Brano estratto
((

Sono in via di miglioramento le condizioni dei sei militari italiani della Forza di Interposizione delle Nazioni Unite in Libano (Unifil), rimasti feriti ieri pomeriggio in seguito all’esplosione di un ordigno nascosto sul ciglio della superstrada per Sindone.
Radio Vaticana - Secondo quanto riferito dallo Stato maggiore italiano della Difesa, due soldati sono gravi ma non sarebbero in pericolo di vita. Come spiegare questo agguato in Libano, tre anni dopo l’ultimo attacco che ha coinvolto militari dell’Onu? Amedeo Lomonaco lo ha chiesto a Salim Ghostine, giornalista libanese della nostra emittente: ascolta
R. - La stampa libanese e la stampa araba sono concordi nel valutare che si tratta di un messaggio inequivocabile, indirizzato agli europei. L’attentato di per sé, però, bisogna contestualizzarlo, perché avviene in un contesto politico molto particolare: il Libano è, infatti, senza governo da quattro mesi. E’ un vuoto politico che si è complicato negli ultimi giorni con un fatto molto grave: il centro di ascolto di tutte le telefonate internazionali è stato causa di una lotta tra forze politiche filo-sunnite e quelle sciite. Questo centro di ascolto era in mano alle forze di sicurezza libanesi, comandate da un ufficiale sunnita. Ed in Libano c’è una rete di telefonia autonoma - separata dalla rete nazionale - che è in mano agli sciiti. Una situazione politica complicata anche per via del terremoto che c’è tutto intorno al Libano: quello che succede in Siria, in Egitto, in Tunisia, in Libia… Intanto, l’economia va a pezzi, perché ormai il debito estero del Libano supera il Pil e, dunque, le prospettive non sono rosee, né economicamente né politicamente. E sul piano militare e della sicurezza, i fatti sono sotto gli occhi di tutti…
D. - Dunque quest’attacco è un messaggio indirizzato da ‘qualcuno’ all’Europa: alcuni puntano il dito verso l’intelligence di Damasco, interessata a spostare l’attenzione mediatica dalla Siria, mentre altri verso gruppi di miliziani sunniti palestinesi legati ad al Qaeda. Anche se non è chiaro il mandante, sembra comunque certo l’obiettivo: destabilizzare il Paese…
R. - Il Libano è il punto debole in Medio Oriente, è il punto nevralgico nel quale si concretizza tutta la problematica internazionale. E’ chiaro che leggendo solo gli avvenimenti libanesi, non si può spiegare perché tutto questo stia accadendo. C’è un messaggio inviato all’Europa, ma un messaggio inviato da chi? Questo è l’interrogativo… E poi il messaggio cosa vuole? Il Libano è stato sempre al centro di lotte: i grandi elettori in Medio Oriente sono Arabia Saudita ed Egitto per il potere sunnita; l’Iran e la Siria per il fronte sciita; i palestinesi che ora sono - perché prima era spaccato - un fronte unito; Israele è chiaramente un grande elettore… Ora che succederà? Certo è chiaro che la posta in gioco è molto più del Libano.

))

Dati forniti

((

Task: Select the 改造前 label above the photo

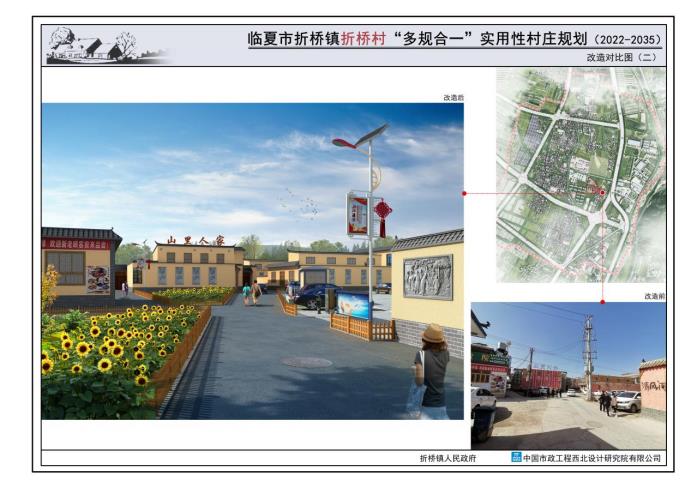Action: [654, 296]
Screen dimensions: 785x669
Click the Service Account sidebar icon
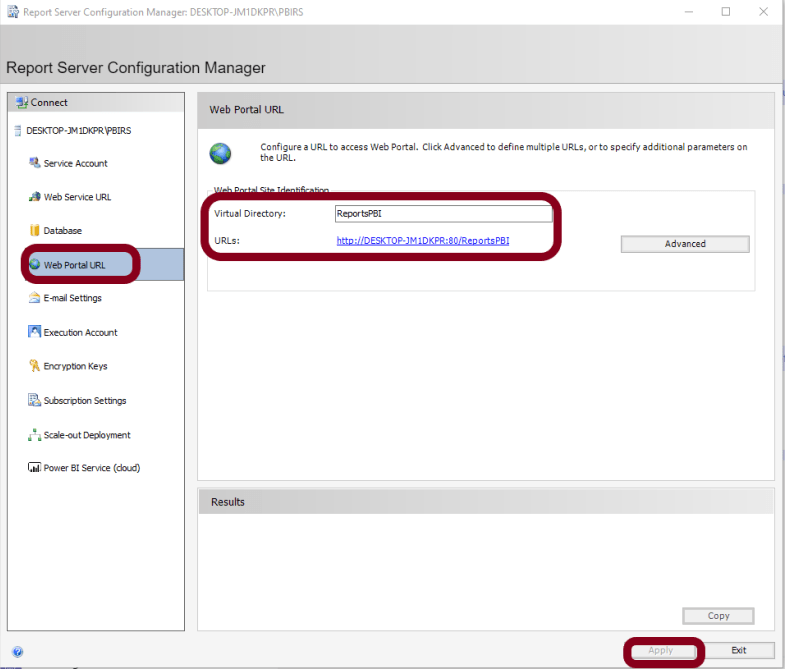pos(35,163)
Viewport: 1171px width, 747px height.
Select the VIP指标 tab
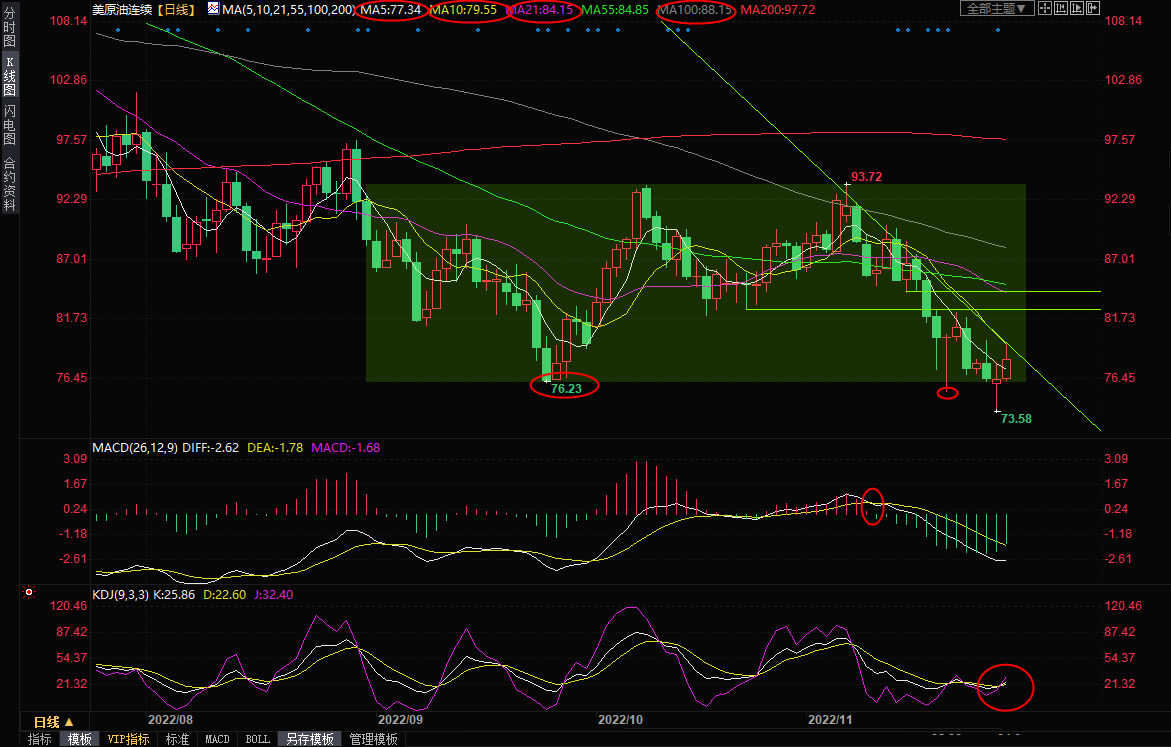point(129,739)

))

Cosa fare
- A) Nel brano sull'attentato ai militari dell'Unifil, da quanto tempo il Libano è senza governo?
- B) Prosegui il brano sull'attentato ai militari dell'Unifil dopo la sua ultima frase.

Risposte scritte
- A) Da quattro mesi.

- B)
D. - Il Libano è segnato dalla crisi economica, dalla crisi politica. Il vento della “primavera araba”, già arrivato in diversi Stati, sta soffiando anche in Libano?
R. - Si è manifestato un fenomeno molto interessante, perché il Libano è governato da un sistema politico che è noto come il confessionalismo: le cariche dello Stato sono ripartite secondo l’appartenenza religiosa. Dunque, essendo un Paese di 17 comunità, ogni comunità ha diritto ad alcune cariche dello Stato proprio per tutelarsi: una formula per lottare contro la democrazia del numero, in base alla quale chi vince prende tutto, e quindi per dare voce in capitolo a tutti. Ma questo alla fine ha fatto sì che le competenze venissero tagliate fuori e venisse data la precedenza all’appartenenza confessionale o politica. Il fenomeno interessante, cominciato un anno fa, è rappresentato da un movimento di giovani, che si chiama “No al confessionalismo”. Questi giovani vogliono uno Stato basato sulla meritocrazia, la governance… Ma certo non è così semplice, perché in base alla democrazia del numero, essendo gli sciiti oggi i più numerosi in Libano, dovrebbero essere proprio gli sciiti o l’Iran a dettare le future scelte politiche del Paese. (mg)
Subito dopo aver appreso la notizia, il presidente della Repubblica italiana, Giorgio Napolitano, ha ribadito che il contingente dell’Unifil è dispiegato in Libano per una missione di pace. Sullo scenario geopolitico, che fa da cornice a questo nuovo attacco, si sofferma al microfono di Debora Donnini il presidente del Centro Alti Studi per la lotta al terrorismo e alla violenza politica, Maurizio Calvi: ascolta
R. – Non bisogna dimenticare che alcuni giorni fa c’era stata la pressione dei profughi palestinesi in Libano, che avevano tentato una prima penetrazione nel territorio israeliano, quindi ci stono state fortissime tensioni in quell’area. Aggiungiamo che il Libano – ovviamente – ha subito sempre un’influenza politicamente forte da parte della Siria, anche se oggi Assad si trova in grande difficoltà e quindi pensa più agli affari interni. Non bisogna dimenticare poi le affermazioni della parte più radicale libanese contro Israele; così come non bisogna dimenticare il discorso del primo ministro israeliano sull’assetto dei confini del 1967 e quindi con la riconferma che, da parte israeliana, non c’è nessuna possibile trattativa in questa direzione. Quindi ci sono molti fattori che possono aver inciso.
D. – Per ora non ci sono rivendicazioni di nessun tipo, ma questo attacco ha a che fare anche con l’appoggio del movimento integralista libanese di Hezbollah al regime del presidente siriano Assad nel contesto delle proteste?
R. – Non vi è dubbio che anche questa parte interna può provocare come dei semi di incertezze politiche. Il Libano è un coacervo di pressioni interne ed esterne, che possono mettere in discussione la stabilità che fino ad ora ha mantenuto. Rispetto a tutti i territori del Nord Africa, compresa ovviamente la Siria. C’è, quindi, un processo di instabilità che – a mio avviso – comincia a manifestarsi anche in Libano. (mg)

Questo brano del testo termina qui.